John Andrews
- Andrews in 1975

No. 81, 88, 36
- Positions: Tight end, running back

Personal information
- Born: November 2, 1948 (age 77) Indianapolis, Indiana, U.S.
- Listed height: 6 ft 3 in (1.91 m)
- Listed weight: 227 lb (103 kg)

Career information
- High school: Shortridge (IN)
- College: Indiana
- NFL draft: 1971: 5th round, 130th overall pick

Career history
- Baltimore Colts (1971)*; San Diego Chargers (1972); Baltimore Colts (1973–1974); Tampa Bay Buccaneers (1976)*;
- * Offseason or practice squad member only

Career NFL statistics
- Games played: 23
- Receptions: 1
- Receiving yards: 1
- Touchdowns: 1
- Rushing attempts: 5
- Rushing yards: 6
- Kick returns: 2
- Kick return yards: 31
- Stats at Pro Football Reference

= John Andrews (American football) =

American football player (born 1948)

John Milton Andrews (b. November 2, 1948) is an American former professional football player who was a tight end and running back for three seasons in the National Football League (NFL) with the Baltimore Colts and San Diego Chargers.
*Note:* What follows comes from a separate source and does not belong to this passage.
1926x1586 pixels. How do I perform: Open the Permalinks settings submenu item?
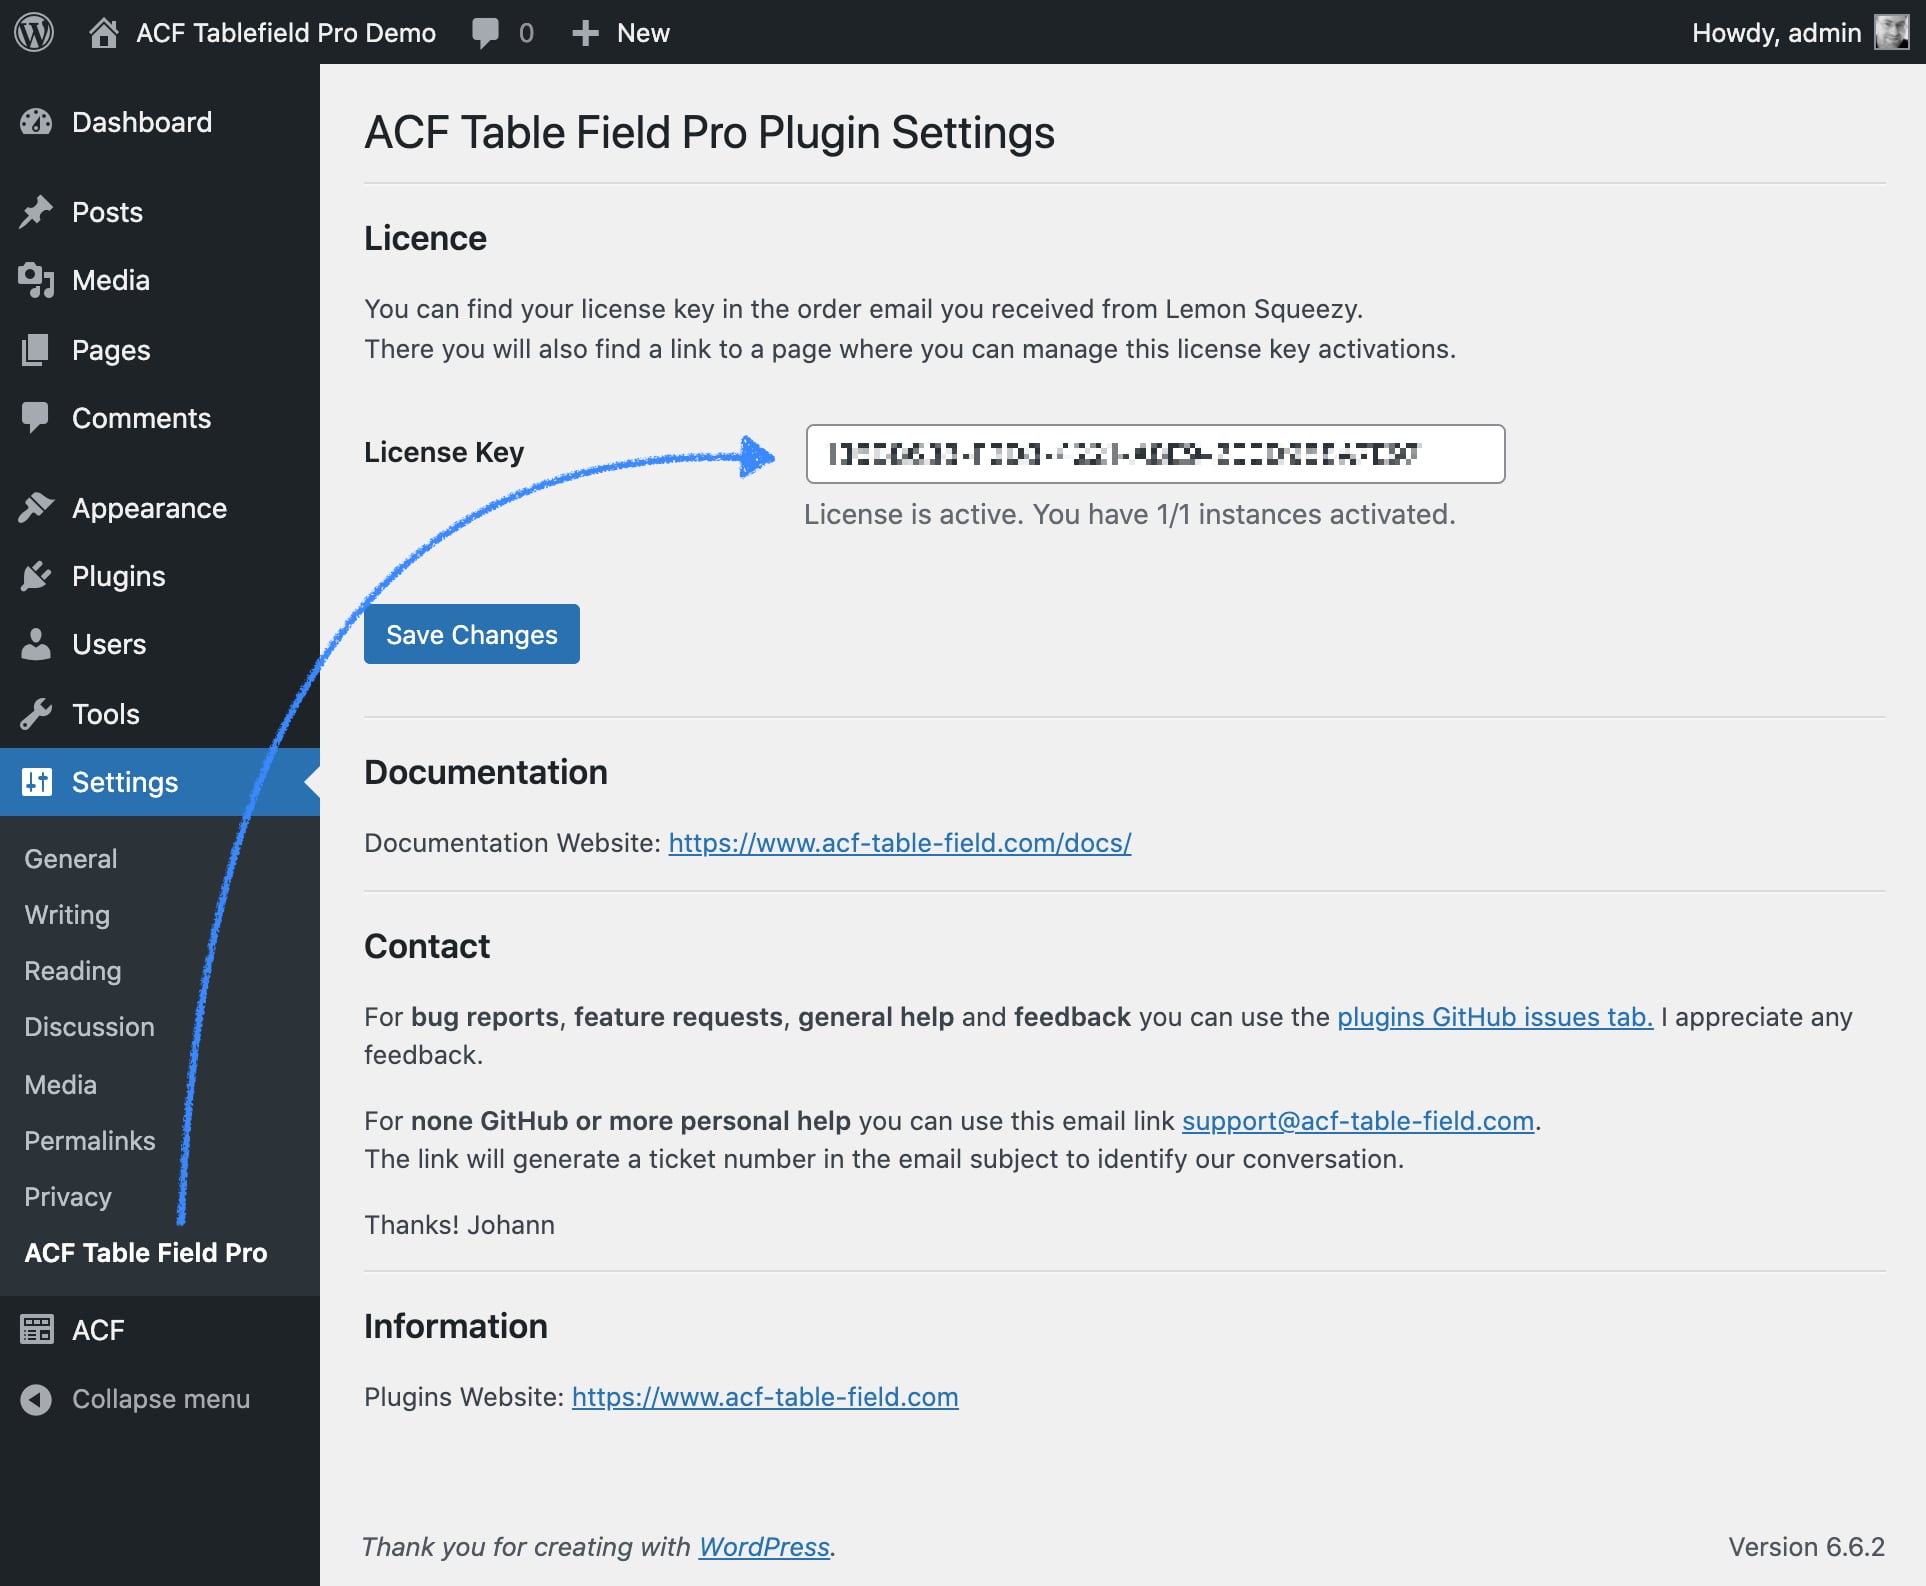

He played college football for the Indiana Hoosiers.

==Early life==
John Andrews was born on November 2, 1948, in Indianapolis, Indiana. He went to high school at Shortridge High School.

==College career==
He went to college at Indiana University Bloomington. He did not play football in 1968 or in 1969. In 1970 he had 36 catches for 417 yards and two touchdowns. In 1971 he had 29 receptions for 268 yards and one touchdown. He also had one rush for 18 yards.

==Professional career==
===Baltimore Colts===

Andrews was selected in the fifth round (130th overall) of the 1971 NFL draft by the Baltimore Colts. He did not play for them that season.

===San Diego Chargers===

In 1972, he was traded to the San Diego Chargers. He only appeared in week one; a 3–34 loss against the San Francisco 49ers. He wore number 81 for the Chargers.

===Baltimore Colts (second stint)===

In 1973, he was signed by the team that drafted him, the Baltimore Colts. From week 1 to week three he did not have any statistics. In week 4 he had his first stat; a 13-yard kickoff return. In week 8 he had a one-yard touchdown catch. He only had one catch in the 1973 season. In 1974, he had 5 rushes for 6 yards.

===Tampa Bay Buccaneers===
In 1976, he signed with the Tampa Bay Buccaneers but was released before the first pre-season game.